**INPUT MATERIAL**
▬▬▬

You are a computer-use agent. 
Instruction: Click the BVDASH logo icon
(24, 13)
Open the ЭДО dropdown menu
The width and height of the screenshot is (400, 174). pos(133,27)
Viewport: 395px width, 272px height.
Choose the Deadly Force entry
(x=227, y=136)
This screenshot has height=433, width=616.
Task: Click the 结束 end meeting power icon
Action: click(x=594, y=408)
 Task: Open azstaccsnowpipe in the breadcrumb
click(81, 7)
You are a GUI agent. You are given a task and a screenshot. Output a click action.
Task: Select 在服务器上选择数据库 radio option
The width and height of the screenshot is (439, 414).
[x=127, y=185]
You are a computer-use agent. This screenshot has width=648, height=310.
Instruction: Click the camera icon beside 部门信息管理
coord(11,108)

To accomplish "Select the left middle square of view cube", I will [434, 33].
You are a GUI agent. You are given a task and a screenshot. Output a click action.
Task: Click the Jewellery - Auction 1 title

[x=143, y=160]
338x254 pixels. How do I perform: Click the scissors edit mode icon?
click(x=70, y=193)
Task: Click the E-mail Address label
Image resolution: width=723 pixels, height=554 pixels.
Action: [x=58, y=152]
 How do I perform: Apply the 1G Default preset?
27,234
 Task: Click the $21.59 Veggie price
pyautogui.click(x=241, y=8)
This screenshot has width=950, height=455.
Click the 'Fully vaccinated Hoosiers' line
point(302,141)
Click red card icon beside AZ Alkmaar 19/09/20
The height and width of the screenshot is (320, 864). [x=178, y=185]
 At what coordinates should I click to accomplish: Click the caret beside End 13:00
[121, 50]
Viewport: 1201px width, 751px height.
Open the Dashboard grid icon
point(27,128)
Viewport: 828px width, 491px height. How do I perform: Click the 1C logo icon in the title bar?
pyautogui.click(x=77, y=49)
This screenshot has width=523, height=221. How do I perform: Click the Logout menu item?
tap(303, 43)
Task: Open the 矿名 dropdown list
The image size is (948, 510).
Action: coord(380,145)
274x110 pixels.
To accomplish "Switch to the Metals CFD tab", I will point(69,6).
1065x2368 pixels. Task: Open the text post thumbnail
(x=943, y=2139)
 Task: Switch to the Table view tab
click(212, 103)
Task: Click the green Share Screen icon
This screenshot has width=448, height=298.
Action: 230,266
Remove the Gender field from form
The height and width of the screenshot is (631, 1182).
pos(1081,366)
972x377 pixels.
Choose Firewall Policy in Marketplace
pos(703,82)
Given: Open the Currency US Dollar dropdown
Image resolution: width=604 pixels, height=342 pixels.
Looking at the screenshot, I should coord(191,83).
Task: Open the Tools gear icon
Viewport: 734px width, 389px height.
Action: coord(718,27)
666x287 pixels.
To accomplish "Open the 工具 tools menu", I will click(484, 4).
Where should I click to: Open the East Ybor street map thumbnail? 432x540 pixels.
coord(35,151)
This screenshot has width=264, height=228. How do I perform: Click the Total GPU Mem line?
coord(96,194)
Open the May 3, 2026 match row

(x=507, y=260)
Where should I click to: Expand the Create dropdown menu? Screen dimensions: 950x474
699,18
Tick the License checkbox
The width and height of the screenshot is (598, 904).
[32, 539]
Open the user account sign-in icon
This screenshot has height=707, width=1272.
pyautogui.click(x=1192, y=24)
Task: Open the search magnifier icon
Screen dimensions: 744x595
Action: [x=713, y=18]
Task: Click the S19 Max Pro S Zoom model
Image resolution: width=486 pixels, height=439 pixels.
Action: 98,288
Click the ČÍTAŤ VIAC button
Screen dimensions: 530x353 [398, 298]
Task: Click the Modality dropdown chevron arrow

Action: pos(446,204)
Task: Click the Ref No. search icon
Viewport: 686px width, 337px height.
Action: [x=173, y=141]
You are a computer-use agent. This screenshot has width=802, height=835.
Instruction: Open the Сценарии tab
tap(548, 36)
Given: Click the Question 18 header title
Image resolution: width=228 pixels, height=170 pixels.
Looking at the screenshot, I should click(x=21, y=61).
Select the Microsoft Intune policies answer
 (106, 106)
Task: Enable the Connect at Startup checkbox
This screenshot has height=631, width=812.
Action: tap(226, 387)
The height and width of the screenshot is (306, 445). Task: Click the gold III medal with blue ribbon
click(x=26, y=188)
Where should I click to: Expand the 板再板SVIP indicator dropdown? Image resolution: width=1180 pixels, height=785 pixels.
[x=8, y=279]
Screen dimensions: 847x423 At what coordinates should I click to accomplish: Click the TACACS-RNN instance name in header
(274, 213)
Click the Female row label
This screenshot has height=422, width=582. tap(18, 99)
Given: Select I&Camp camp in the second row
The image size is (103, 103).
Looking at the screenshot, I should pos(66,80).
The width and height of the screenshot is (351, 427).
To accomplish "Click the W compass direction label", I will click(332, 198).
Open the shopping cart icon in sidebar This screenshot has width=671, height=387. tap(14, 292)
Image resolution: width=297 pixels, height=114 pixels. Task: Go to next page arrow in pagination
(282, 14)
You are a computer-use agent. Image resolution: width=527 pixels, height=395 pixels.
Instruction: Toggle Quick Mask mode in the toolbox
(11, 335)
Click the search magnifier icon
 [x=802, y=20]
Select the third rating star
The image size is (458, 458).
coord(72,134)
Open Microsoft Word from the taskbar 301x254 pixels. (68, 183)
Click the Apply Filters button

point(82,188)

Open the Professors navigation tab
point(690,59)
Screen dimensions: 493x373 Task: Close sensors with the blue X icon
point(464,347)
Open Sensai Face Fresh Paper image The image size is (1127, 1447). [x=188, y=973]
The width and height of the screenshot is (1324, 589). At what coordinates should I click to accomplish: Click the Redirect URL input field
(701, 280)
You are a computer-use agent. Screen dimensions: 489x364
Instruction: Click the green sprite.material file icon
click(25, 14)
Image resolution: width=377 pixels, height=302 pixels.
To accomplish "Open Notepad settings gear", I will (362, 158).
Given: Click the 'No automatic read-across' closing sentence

▬▬▬

**EXERCISE DIRECTIONS**
In the entries above, find the line with "Click the Apply Filters button" and the line with "Open Sensai Face", then set down exactly those two and every line between them, nothing else.

**ANSWER AREA**
Click the Apply Filters button

point(82,188)

Open the Professors navigation tab
point(690,59)
Screen dimensions: 493x373 Task: Close sensors with the blue X icon
point(464,347)
Open Sensai Face Fresh Paper image The image size is (1127, 1447). [x=188, y=973]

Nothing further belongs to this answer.